[Opening Provided material section]

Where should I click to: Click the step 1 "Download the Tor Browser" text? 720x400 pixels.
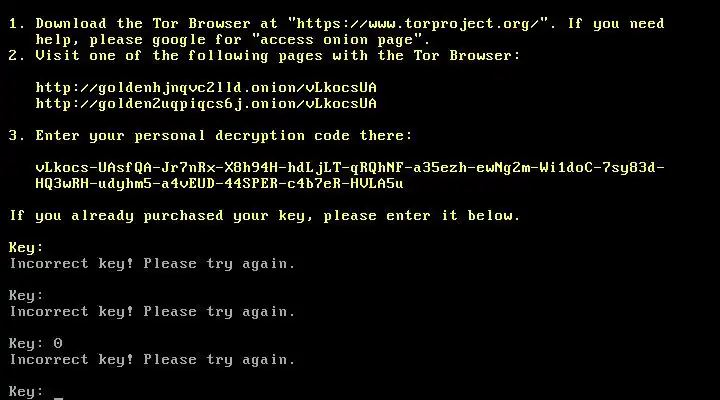pos(143,24)

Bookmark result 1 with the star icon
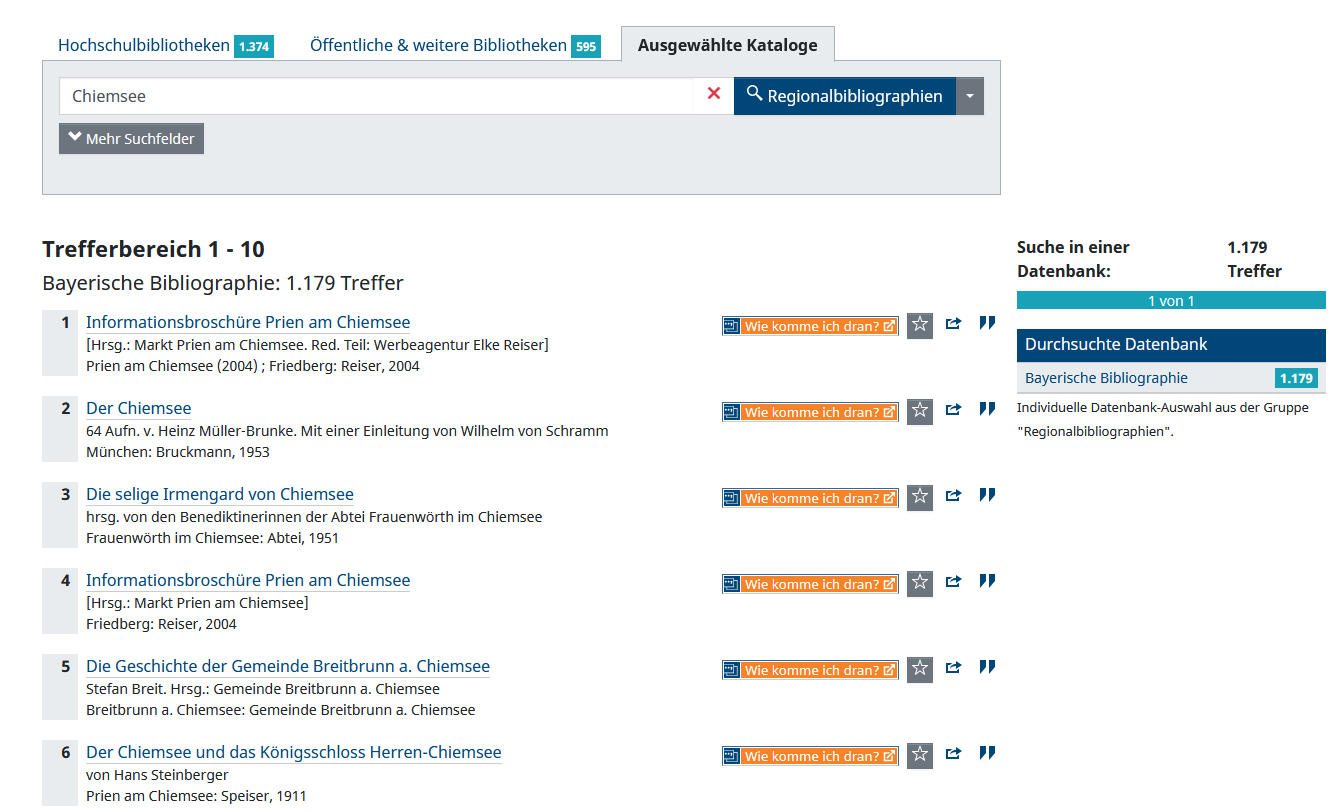pyautogui.click(x=919, y=325)
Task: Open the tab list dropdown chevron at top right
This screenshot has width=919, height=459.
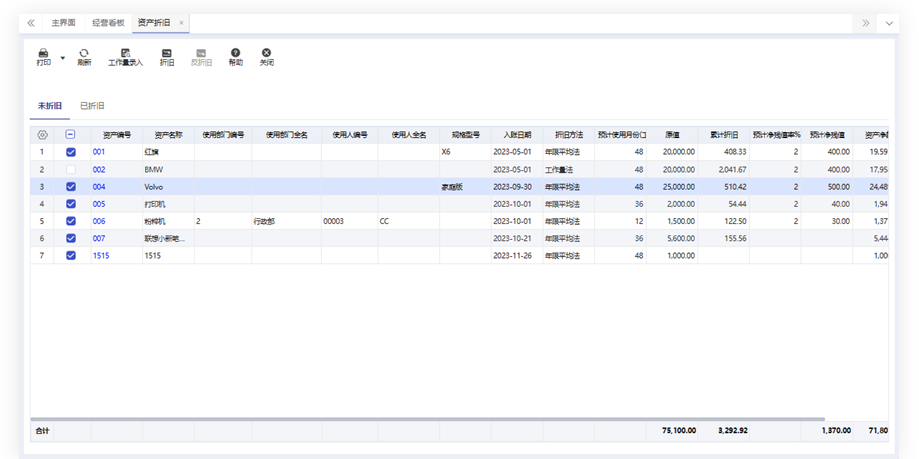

[Closing Provided material section]

Copy the whole listing exactly, excluding the pictures in it.

Where should I click to: Click the step 1 "Download the Tor Browser" text? 720x400 pixels.
pos(143,24)

Bookmark result 1 with the star icon
pyautogui.click(x=919, y=325)
Task: Open the tab list dropdown chevron at top right
This screenshot has width=919, height=459.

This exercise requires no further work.